**Prompt**
Copy out, word for word, every line of the listing from the one containing "Argomenti (191, 29)" through the one containing "Lakh Ki Chudiyan", including both of those lines.

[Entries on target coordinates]
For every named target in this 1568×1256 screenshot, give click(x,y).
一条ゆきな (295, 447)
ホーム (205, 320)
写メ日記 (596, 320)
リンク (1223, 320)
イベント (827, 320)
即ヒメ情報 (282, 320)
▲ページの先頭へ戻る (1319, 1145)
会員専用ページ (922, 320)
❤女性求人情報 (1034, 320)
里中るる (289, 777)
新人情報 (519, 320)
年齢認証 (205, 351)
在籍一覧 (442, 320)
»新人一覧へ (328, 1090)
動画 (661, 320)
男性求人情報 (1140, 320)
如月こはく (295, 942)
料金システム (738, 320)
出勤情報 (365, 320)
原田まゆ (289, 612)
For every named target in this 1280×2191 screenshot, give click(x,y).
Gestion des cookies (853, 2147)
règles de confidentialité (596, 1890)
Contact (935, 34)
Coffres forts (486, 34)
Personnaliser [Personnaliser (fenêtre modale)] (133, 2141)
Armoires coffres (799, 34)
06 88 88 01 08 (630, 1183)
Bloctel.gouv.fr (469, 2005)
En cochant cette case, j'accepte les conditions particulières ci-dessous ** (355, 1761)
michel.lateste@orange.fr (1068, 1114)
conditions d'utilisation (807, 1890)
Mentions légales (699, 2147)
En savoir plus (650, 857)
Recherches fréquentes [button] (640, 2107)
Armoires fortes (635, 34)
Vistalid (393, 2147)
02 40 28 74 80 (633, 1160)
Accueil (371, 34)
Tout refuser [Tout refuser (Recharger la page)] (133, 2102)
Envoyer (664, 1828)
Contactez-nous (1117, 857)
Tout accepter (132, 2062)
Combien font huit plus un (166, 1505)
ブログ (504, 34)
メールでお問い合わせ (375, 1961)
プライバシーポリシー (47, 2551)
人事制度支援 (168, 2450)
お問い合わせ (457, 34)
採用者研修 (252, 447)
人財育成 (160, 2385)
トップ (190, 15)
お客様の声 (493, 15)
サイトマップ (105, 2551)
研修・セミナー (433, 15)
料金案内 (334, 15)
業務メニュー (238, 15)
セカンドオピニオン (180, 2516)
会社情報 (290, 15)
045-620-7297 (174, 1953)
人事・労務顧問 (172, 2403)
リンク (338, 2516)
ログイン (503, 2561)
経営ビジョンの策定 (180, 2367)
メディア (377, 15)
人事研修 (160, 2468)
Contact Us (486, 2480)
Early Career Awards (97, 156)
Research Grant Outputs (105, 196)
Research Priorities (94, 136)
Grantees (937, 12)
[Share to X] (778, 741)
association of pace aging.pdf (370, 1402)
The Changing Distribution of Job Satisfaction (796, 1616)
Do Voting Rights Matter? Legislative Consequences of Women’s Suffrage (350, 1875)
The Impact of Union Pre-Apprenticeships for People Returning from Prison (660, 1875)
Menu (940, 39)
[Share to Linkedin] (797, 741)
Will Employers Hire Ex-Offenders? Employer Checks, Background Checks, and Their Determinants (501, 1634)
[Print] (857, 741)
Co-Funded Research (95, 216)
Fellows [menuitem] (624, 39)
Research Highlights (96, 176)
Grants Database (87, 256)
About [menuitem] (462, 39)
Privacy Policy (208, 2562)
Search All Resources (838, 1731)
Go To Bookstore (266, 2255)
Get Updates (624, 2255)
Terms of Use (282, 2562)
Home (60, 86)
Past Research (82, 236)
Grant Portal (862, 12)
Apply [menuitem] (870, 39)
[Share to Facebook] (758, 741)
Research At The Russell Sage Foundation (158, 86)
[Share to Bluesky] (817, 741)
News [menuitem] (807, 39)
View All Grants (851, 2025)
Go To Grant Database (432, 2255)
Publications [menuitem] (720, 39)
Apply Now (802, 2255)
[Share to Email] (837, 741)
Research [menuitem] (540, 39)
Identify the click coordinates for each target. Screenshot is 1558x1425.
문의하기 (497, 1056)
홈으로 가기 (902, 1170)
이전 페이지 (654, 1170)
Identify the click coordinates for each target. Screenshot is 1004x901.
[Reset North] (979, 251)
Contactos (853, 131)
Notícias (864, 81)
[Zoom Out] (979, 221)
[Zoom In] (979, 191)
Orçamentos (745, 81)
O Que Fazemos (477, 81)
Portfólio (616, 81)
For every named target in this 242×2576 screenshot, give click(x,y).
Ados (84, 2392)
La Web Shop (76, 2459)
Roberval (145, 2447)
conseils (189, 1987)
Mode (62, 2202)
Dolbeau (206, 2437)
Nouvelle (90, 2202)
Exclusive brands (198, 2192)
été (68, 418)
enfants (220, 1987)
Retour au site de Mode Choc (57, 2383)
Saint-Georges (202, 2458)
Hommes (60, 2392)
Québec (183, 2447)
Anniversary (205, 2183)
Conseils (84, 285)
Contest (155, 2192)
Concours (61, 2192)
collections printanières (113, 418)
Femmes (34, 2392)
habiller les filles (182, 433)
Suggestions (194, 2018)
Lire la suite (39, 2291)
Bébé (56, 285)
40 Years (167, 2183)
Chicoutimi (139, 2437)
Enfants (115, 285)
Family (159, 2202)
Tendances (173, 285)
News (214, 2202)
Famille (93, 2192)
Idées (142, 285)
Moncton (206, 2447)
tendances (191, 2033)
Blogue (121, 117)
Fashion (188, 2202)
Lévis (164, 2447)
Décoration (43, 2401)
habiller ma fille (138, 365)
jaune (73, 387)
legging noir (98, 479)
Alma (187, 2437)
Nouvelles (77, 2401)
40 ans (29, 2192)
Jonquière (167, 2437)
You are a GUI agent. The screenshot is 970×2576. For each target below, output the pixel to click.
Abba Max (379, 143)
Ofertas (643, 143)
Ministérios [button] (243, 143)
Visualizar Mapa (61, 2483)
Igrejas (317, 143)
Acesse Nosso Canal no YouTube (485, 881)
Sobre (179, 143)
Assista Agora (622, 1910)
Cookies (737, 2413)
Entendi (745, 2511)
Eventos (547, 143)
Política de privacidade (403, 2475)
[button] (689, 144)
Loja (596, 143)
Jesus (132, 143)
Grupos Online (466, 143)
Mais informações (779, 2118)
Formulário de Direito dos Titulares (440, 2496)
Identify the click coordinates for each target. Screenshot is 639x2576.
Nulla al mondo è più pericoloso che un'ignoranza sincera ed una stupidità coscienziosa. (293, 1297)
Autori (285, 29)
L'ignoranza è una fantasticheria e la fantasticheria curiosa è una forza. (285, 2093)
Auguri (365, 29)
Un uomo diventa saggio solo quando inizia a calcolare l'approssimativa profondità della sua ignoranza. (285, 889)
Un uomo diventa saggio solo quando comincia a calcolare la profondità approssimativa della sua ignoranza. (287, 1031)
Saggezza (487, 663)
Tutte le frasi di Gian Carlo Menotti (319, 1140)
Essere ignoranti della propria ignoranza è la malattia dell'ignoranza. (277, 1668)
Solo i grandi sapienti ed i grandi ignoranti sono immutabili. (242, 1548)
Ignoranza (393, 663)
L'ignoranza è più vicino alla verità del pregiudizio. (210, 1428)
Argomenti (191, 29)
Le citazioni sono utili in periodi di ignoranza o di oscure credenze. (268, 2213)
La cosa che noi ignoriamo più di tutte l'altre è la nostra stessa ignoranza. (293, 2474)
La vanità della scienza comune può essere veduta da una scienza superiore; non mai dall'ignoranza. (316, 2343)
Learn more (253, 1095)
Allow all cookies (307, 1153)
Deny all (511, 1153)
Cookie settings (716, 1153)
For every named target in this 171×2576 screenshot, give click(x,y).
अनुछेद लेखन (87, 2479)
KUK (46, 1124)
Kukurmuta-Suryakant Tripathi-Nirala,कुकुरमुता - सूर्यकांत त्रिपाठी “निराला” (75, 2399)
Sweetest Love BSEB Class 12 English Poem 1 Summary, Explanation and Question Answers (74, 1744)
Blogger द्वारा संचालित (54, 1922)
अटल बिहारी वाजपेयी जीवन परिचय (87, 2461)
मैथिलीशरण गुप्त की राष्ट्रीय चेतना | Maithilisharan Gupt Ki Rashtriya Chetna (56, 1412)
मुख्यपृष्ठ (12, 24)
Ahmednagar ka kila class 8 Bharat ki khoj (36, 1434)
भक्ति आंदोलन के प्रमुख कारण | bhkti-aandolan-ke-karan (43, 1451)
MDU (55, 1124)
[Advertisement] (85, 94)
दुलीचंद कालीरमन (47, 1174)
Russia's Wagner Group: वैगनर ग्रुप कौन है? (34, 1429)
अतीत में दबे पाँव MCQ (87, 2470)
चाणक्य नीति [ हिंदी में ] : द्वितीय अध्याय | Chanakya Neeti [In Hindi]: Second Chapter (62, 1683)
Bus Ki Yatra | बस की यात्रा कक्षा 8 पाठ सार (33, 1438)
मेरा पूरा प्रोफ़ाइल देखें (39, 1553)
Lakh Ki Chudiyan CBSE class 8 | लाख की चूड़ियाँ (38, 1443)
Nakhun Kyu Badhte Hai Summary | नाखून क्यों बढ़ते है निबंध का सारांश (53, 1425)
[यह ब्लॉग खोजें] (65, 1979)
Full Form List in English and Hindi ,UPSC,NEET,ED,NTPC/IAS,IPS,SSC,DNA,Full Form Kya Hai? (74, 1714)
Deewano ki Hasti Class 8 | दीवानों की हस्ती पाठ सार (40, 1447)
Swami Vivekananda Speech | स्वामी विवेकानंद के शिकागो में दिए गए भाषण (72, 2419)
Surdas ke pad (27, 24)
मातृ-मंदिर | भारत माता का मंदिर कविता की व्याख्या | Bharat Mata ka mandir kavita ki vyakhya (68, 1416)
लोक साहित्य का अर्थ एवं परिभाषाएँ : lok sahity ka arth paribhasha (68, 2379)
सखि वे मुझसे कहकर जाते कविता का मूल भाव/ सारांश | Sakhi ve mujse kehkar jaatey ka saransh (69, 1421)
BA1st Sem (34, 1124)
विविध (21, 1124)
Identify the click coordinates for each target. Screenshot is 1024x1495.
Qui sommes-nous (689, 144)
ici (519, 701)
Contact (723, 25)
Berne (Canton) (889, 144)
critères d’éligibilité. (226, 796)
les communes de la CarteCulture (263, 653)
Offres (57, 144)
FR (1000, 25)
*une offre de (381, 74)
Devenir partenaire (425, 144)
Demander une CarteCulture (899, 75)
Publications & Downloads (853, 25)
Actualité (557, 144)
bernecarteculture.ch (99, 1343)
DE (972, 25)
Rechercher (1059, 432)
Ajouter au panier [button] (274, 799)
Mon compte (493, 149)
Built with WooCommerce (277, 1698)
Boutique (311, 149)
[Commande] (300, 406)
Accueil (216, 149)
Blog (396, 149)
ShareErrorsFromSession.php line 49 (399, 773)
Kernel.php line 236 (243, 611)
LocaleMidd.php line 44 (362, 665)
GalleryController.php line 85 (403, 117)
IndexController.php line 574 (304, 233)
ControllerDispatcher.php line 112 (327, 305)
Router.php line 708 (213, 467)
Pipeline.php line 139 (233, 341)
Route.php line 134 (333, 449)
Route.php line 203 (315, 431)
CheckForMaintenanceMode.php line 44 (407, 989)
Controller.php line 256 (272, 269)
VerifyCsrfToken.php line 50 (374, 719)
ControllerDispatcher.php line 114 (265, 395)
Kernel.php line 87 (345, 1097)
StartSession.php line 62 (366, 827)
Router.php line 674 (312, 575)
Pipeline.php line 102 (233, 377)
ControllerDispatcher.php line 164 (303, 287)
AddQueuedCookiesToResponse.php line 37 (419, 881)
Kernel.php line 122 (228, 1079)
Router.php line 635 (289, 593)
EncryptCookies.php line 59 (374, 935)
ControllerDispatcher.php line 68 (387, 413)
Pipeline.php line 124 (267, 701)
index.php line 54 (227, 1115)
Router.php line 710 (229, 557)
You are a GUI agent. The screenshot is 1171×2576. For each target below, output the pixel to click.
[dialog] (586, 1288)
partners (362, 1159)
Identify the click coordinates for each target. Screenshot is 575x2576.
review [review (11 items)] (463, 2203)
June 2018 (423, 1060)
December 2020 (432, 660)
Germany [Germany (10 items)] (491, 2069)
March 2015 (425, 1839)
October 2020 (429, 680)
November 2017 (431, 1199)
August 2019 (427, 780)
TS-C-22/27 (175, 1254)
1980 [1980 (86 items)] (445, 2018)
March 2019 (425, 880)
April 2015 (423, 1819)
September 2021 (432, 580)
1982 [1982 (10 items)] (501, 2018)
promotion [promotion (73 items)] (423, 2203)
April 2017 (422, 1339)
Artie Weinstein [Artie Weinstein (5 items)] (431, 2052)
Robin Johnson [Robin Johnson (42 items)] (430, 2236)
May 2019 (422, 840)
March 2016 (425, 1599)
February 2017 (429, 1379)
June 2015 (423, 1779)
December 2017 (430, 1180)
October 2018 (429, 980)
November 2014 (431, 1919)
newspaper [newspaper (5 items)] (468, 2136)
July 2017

**Response to this exercise**
Argomenti (191, 29)
Le citazioni sono utili in periodi di ignoranza o di oscure credenze. (268, 2213)
La cosa che noi ignoriamo più di tutte l'altre è la nostra stessa ignoranza. (293, 2474)
La vanità della scienza comune può essere veduta da una scienza superiore; non mai dall'ignoranza. (316, 2343)
Learn more (253, 1095)
Allow all cookies (307, 1153)
Deny all (511, 1153)
Cookie settings (716, 1153)
For every named target in this 171×2576 screenshot, give click(x,y).
अनुछेद लेखन (87, 2479)
KUK (46, 1124)
Kukurmuta-Suryakant Tripathi-Nirala,कुकुरमुता - सूर्यकांत त्रिपाठी “निराला” (75, 2399)
Sweetest Love BSEB Class 12 English Poem 1 Summary, Explanation and Question Answers (74, 1744)
Blogger द्वारा संचालित (54, 1922)
अटल बिहारी वाजपेयी जीवन परिचय (87, 2461)
मैथिलीशरण गुप्त की राष्ट्रीय चेतना | Maithilisharan Gupt Ki Rashtriya Chetna (56, 1412)
मुख्यपृष्ठ (12, 24)
Ahmednagar ka kila class 8 Bharat ki khoj (36, 1434)
भक्ति आंदोलन के प्रमुख कारण | bhkti-aandolan-ke-karan (43, 1451)
MDU (55, 1124)
[Advertisement] (85, 94)
दुलीचंद कालीरमन (47, 1174)
Russia's Wagner Group: वैगनर ग्रुप कौन है? (34, 1429)
अतीत में दबे पाँव MCQ (87, 2470)
चाणक्य नीति [ हिंदी में ] : द्वितीय अध्याय | Chanakya Neeti [In Hindi]: Second Chapter (62, 1683)
Bus Ki Yatra | बस की यात्रा कक्षा 8 पाठ सार (33, 1438)
मेरा पूरा प्रोफ़ाइल देखें (39, 1553)
Lakh Ki Chudiyan CBSE class 8 | लाख की चूड़ियाँ (38, 1443)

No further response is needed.